Breast cancer diagnostic services in the UK can detect over 20,000 cancers per year in the UK, saving thousands of lives. The cancer backlog means that thousands of people may be living with cancer without realising it, increasing the risk of an upward stage migration in their cancers, according to a leading expert on cancer.
Referrals for cancer were down 15% in August compared with the previous year, but it was 28% down for breast cancer, in part due to the collapse in diagnostic services. The impact on cancer diagnostics from Covid-19 could mean up to 9,000 women have breast cancer without being aware of it.
Professor Karol Sikora, chief medical officer at Rutherford Health and the former director of the cancer programme at the WHO, said: “This is a very serious crisis and with the return of Covid-19 restrictions in most parts of the country, the situation for breast cancer care could become dire.
“We are witnessing the consequences of Covid-19 restrictions from earlier in the year in the form of late stage cancers. Our Rutherford Cancer Centre network has experienced a sharp increase in the number of enquiries from breast cancer patients, and a significant number of them appear to be late stage cancers.
“As we grapple with a second wave of Covid-19 transmission and another lockdown in England, the NHS potentially faces the agonising prospect of having to reduce cancer services once more, either to make capacity for Covid-19 ill patients or to reduce the risk of cross infection. It is vital that we do not allow this to happen under any circumstances.

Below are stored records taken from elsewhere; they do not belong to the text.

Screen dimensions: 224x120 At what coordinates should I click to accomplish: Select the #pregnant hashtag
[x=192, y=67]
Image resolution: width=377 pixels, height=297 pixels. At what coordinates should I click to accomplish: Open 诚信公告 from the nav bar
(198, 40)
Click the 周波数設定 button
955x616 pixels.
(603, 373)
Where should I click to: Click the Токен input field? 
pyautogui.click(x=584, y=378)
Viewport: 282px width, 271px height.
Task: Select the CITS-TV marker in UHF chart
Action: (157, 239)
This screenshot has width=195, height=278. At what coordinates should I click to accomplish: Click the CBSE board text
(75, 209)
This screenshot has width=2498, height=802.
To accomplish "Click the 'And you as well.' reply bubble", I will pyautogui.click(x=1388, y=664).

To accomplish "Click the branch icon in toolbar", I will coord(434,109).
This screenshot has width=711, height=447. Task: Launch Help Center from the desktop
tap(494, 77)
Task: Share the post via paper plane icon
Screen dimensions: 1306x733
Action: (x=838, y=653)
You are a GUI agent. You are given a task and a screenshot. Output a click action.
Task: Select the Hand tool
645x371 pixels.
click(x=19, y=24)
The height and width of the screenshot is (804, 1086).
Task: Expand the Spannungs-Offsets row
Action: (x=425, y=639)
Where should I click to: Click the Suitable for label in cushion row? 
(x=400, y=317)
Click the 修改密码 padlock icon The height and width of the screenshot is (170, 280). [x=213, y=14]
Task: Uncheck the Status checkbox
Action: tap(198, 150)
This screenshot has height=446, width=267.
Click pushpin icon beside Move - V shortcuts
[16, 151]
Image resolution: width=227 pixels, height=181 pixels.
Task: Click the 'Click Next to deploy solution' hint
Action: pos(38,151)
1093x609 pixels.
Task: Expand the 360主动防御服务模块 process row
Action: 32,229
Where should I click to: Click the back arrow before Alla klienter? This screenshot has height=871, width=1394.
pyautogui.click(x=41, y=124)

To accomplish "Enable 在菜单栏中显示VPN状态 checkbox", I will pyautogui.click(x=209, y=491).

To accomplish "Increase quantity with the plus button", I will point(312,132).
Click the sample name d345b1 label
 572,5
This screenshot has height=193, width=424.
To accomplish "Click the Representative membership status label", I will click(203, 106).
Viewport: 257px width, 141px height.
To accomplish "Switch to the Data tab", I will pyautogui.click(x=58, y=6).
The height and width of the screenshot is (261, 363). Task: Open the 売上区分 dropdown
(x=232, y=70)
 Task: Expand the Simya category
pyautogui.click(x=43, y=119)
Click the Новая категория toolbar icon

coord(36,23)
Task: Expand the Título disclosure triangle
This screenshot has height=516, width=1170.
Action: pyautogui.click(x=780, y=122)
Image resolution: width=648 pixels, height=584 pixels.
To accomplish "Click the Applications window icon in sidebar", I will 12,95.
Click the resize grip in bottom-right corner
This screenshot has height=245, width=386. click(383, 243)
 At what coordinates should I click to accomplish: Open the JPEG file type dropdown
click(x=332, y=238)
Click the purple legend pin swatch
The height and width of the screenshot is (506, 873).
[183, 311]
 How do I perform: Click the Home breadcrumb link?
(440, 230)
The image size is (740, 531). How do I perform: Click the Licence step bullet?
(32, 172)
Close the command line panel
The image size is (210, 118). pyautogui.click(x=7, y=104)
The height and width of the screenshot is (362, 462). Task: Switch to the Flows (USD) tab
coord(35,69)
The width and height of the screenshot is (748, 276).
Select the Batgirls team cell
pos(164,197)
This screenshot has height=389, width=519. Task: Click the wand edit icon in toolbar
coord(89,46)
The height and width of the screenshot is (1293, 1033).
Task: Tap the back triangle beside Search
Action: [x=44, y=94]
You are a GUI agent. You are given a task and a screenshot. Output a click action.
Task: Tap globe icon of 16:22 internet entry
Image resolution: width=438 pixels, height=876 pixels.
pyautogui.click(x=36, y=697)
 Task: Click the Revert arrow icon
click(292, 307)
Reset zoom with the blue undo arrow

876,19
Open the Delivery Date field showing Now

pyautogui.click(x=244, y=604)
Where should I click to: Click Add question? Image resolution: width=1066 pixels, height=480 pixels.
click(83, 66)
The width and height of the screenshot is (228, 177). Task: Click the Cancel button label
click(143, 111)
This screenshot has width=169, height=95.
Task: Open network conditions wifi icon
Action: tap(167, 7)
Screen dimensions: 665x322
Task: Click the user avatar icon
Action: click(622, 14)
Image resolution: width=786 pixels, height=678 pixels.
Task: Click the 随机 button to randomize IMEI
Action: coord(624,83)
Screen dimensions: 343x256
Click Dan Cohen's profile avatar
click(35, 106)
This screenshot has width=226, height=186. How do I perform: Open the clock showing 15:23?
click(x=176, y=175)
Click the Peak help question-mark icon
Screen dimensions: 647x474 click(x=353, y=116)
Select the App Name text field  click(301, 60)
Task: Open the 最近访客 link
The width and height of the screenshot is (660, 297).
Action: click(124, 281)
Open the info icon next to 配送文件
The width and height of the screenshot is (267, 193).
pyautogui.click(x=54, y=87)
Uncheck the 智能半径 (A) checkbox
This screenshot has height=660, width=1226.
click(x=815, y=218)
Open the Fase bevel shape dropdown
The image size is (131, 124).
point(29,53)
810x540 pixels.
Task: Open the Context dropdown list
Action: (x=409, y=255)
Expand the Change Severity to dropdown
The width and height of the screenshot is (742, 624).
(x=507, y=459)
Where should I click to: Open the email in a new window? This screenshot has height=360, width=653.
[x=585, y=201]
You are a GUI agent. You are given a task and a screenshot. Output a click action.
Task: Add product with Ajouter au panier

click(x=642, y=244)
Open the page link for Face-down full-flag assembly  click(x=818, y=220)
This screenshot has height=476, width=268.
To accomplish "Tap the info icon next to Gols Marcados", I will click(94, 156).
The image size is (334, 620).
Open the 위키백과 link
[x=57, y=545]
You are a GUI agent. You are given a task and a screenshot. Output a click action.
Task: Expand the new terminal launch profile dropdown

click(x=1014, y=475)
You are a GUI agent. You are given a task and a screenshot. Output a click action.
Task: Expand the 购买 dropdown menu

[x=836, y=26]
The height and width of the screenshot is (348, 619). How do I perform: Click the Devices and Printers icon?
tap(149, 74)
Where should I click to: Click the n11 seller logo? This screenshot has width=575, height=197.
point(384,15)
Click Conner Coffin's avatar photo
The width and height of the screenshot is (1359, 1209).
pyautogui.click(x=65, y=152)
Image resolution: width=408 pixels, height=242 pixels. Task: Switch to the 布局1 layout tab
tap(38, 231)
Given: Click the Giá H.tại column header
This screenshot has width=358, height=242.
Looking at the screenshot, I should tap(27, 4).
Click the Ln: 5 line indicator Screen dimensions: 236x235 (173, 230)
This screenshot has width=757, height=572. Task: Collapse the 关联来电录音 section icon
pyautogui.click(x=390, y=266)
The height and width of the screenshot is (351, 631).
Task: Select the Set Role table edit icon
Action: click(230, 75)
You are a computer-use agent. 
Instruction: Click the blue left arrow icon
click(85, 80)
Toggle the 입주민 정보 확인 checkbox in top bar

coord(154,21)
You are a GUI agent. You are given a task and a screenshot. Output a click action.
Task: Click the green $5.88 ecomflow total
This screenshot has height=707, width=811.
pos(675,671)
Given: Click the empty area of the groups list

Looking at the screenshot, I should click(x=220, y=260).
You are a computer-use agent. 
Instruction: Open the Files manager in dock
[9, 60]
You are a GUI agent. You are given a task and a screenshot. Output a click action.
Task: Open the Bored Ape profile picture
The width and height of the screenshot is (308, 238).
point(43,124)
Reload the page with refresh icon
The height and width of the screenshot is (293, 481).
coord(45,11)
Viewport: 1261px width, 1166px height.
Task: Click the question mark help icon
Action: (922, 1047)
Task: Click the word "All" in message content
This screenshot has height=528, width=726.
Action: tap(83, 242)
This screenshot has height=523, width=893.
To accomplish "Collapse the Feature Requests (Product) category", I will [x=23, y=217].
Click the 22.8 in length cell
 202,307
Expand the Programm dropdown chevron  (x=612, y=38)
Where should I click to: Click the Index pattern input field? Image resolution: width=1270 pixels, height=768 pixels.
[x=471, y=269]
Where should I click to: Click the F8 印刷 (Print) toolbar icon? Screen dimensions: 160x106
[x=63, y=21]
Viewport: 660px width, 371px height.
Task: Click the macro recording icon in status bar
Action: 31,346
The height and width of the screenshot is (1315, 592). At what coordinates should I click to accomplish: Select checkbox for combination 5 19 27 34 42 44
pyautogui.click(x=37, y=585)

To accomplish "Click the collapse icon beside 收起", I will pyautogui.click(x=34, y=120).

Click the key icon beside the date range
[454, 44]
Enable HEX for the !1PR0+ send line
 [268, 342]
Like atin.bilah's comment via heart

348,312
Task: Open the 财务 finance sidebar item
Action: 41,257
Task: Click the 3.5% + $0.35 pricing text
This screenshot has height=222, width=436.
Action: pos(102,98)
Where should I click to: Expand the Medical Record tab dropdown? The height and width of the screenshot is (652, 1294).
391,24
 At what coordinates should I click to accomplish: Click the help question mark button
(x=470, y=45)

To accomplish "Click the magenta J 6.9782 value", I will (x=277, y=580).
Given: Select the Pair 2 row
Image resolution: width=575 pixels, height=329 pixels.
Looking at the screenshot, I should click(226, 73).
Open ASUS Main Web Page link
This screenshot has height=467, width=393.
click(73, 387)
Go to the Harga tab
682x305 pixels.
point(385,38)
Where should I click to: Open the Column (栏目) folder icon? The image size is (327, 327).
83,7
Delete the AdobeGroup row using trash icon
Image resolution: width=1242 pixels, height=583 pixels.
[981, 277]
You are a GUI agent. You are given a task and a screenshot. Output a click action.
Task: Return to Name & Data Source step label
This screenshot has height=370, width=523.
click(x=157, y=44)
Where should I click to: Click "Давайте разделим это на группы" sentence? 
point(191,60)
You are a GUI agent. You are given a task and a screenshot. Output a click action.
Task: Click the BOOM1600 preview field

“Cancer care services should not only be functioning as they were pre-Covid, but should be expanded so that we can reduce the backlog we have already accumulated. Thousands of patients may be at risk due to the current backlog and a repeat of this would be disastrous for cancer patients. It appears that breast cancer patients are already being disproportionately impacted by this. As the second most common cancer in the UK, we cannot allow breast cancer to become the forgotten casualty of this pandemic.”